PROVIDED DATA section start
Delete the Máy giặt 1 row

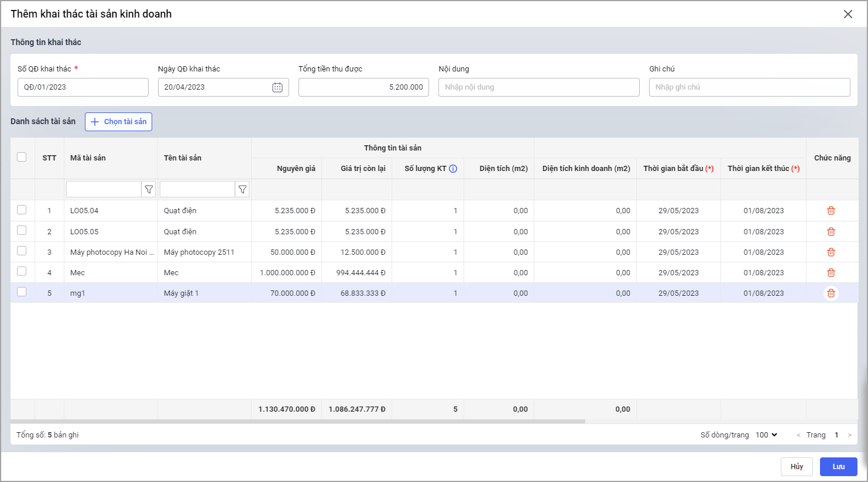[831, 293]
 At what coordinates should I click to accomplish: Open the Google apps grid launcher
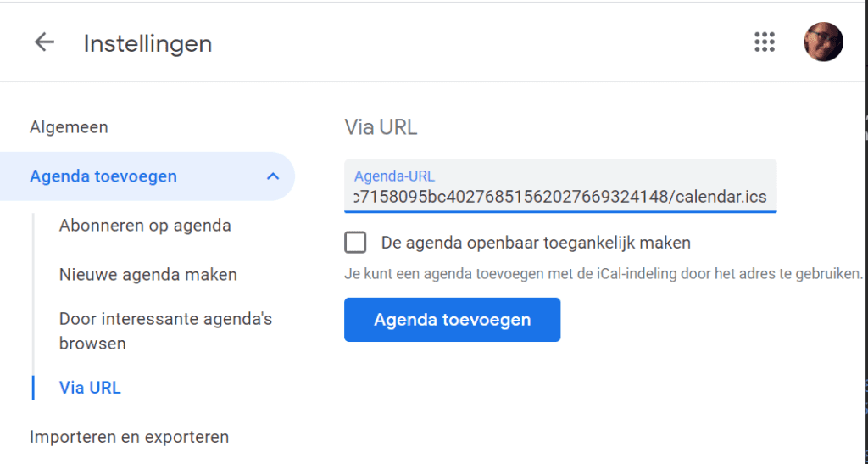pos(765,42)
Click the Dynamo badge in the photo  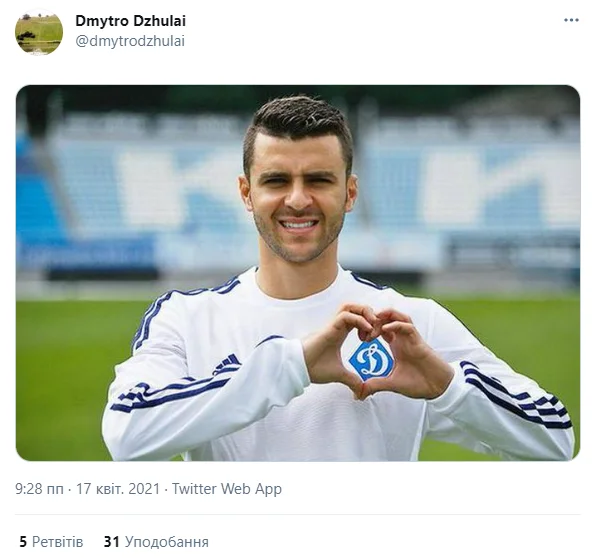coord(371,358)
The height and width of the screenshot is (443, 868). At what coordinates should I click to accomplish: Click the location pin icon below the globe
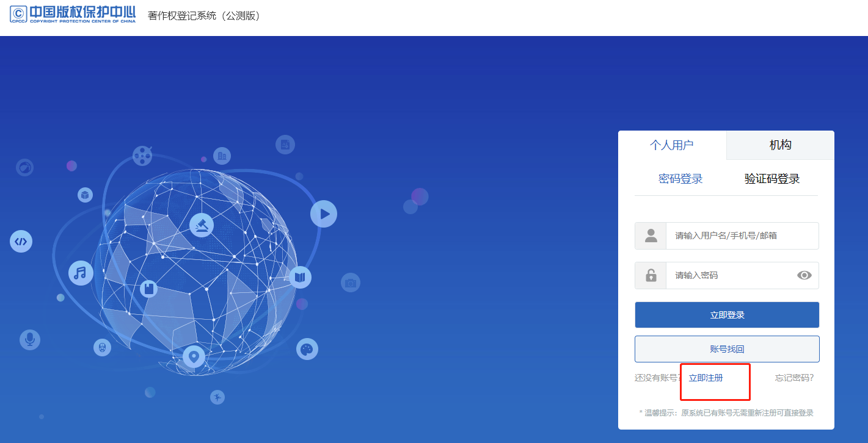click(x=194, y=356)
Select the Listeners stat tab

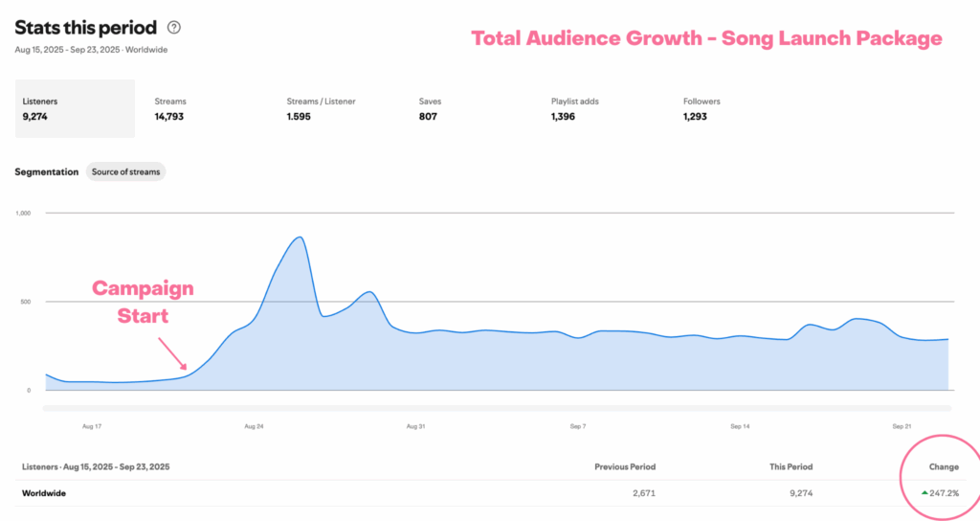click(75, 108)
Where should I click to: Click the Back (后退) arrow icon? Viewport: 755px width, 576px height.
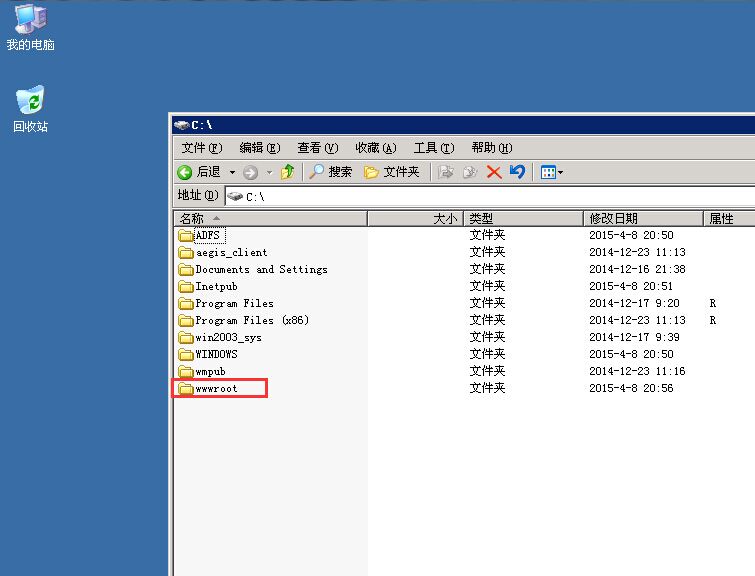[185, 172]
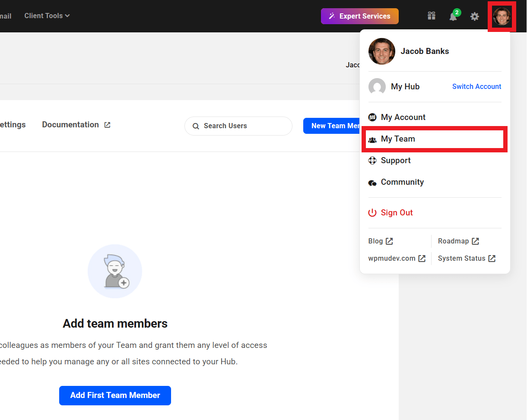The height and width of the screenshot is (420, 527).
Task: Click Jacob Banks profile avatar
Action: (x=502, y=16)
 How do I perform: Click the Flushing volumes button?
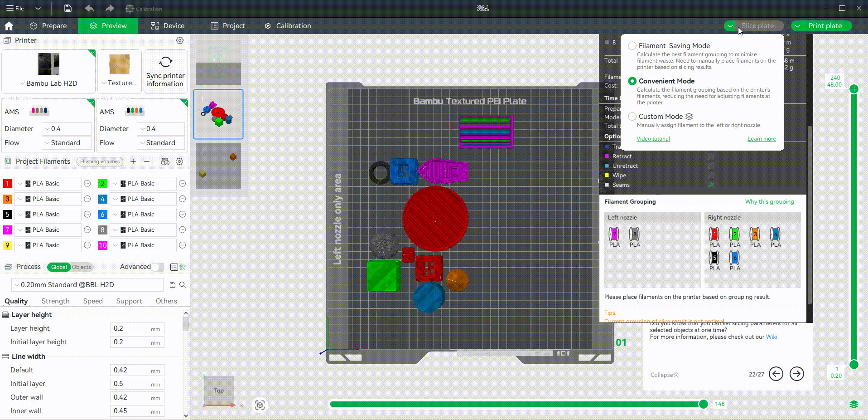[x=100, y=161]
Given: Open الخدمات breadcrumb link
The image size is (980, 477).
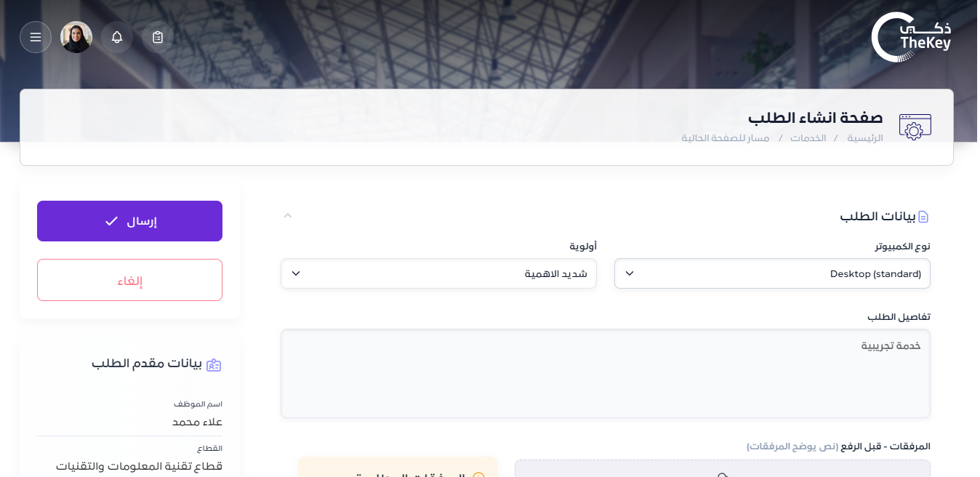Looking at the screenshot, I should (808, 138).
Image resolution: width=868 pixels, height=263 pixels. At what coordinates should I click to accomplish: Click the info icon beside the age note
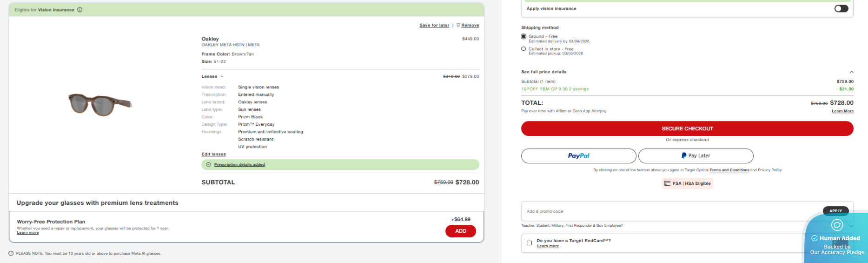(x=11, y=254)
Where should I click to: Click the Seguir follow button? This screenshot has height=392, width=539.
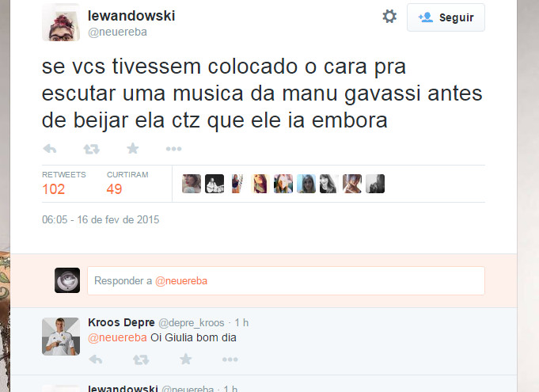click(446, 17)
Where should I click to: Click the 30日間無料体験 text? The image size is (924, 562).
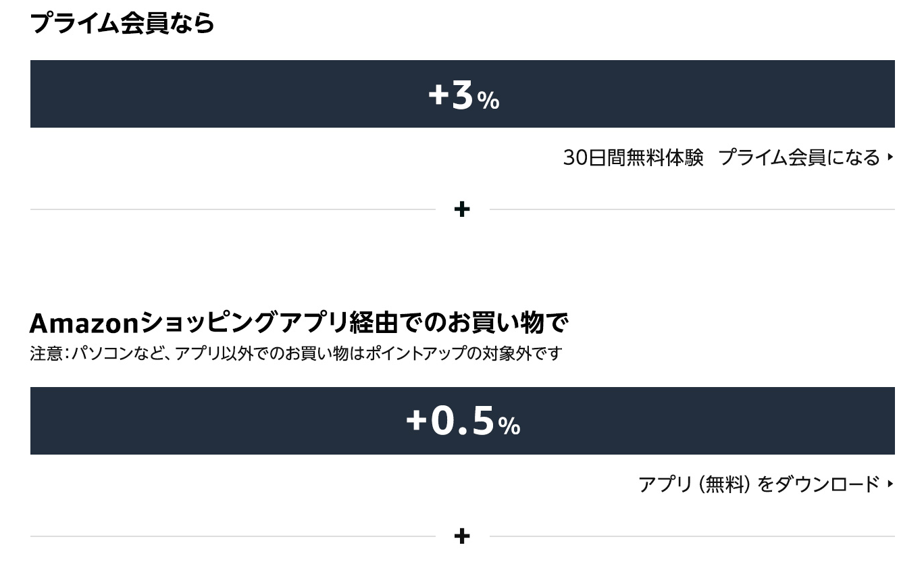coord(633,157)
PROVIDED DATA section end
**PROBLEM STATEMENT:**
Beginning with the line where "Where should I click to: Click the Back" appears, restate word for word every line down to the last one in the data, but keep the pictures out.

**RESULT FOR THIS TASK:**
Where should I click to: Click the Back (后退) arrow icon? Viewport: 755px width, 576px height.
[185, 172]
The height and width of the screenshot is (420, 527).
Task: Click Jacob Banks profile avatar
Action: (x=502, y=16)
 How do I perform: Click the Flushing volumes button?
[x=100, y=161]
Given: Open الخدمات breadcrumb link
The image size is (980, 477).
Looking at the screenshot, I should (808, 138).
Image resolution: width=868 pixels, height=263 pixels. At what coordinates should I click to accomplish: Click the info icon beside the age note
(x=11, y=254)
Where should I click to: Click the Seguir follow button? This screenshot has height=392, width=539.
click(446, 17)
Where should I click to: Click the 30日間無料体験 text? The image size is (924, 562).
coord(633,157)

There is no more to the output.